→ Exercise passage:
Effects of PHB and PLA coatings on the corrosion behavior of ultrathin Mg sheets in artificial blood plasma containing BSA

Abstract Biodegradable polymer coatings are commonly used as protective barriers on magnesium (Mg) and its alloys. The properties of polymers, such as crystallinity and degradation properties, have a crucial impact on their corrosion resistance. In this work, polyhydroxybutyrate (PHB) coatings are deposited on Mg sheets with a thickness similar to that of cardiovascular stents to assess the degradation behavior, and poly‐lactic acid (PLA)‐coated Mg is also investigated to compare the structure–property‐performance relationship. The hydrogen evolution volume (HEV) of the PHB‐coated sample decreases by 30% after immersion in artificial blood plasma (AP) for 7 days, whereas the PLA‐coated sample shows an increase of 154%. The PHB coating also shows excellent durability at a constant voltage, compared to severe rupture of the PLA coating. The degradation behavior of the coated‐Mg samples is evaluated in AP solution containing different concentrations of the bovine serum albumin (BSA). Corrosion is inhibited as the protein concentration increases. The degradation rates of the Mg, PLA‐coated Mg, and PHB‐coated Mg decrease by 65%, 88%, and 75% for 5 g L −1 BSA, respectively. Our results reveal that higher crystallinity and less acidic degradation products give rise to better durability, while the acid self‐catalytic effect leads to the failure of PLA. The protein‐polymer interactions are determined and the empirical relationship of HEV is established.

→ Listed entries:
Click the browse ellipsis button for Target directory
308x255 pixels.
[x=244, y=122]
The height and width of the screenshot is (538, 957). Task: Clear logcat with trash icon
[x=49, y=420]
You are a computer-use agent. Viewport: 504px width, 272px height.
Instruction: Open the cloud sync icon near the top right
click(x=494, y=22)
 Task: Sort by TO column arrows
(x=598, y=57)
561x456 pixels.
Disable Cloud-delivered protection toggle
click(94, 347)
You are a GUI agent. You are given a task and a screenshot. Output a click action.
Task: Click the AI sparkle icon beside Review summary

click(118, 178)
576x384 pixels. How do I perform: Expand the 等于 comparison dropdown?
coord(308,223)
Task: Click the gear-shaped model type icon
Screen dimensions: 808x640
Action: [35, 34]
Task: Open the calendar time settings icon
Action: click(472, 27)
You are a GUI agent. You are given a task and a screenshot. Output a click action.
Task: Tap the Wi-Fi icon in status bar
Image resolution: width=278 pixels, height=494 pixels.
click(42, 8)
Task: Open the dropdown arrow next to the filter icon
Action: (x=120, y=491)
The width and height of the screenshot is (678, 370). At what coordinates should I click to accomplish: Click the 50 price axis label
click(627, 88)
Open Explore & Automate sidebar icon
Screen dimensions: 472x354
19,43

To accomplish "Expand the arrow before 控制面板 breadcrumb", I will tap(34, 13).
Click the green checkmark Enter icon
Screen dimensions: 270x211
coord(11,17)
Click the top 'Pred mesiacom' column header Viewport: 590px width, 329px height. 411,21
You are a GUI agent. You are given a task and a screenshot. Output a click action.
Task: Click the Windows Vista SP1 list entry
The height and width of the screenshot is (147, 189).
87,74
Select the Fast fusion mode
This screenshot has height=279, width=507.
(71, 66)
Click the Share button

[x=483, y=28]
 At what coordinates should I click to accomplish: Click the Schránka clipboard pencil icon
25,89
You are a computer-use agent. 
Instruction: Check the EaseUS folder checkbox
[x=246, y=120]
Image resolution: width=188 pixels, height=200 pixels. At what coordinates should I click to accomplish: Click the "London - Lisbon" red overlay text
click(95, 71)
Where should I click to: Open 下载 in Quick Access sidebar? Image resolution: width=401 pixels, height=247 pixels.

→ Work to complete:
(1) Answer these from the abstract, one line each:
(a) By what percentage did the hydrogen evolution volume of the PHB-coated sample decrease after 7 days in artificial blood plasma?
(b) What happened to the PLA coating at a constant voltage?
(c) By how much did the degradation rate of PLA-coated Mg drop with 5 g L −1 BSA?
(2) Please explain in one to three sentences what the abstract says produces better coating durability and what causes the PLA coating to fail.
The records play no part in this exercise.

→ List of solutions:
(1)
(a) 30%
(b) It ruptured severely.
(c) 88%

(2) Higher crystallinity and less acidic degradation products give rise to better durability. The PLA coating fails because of the acid self-catalytic effect.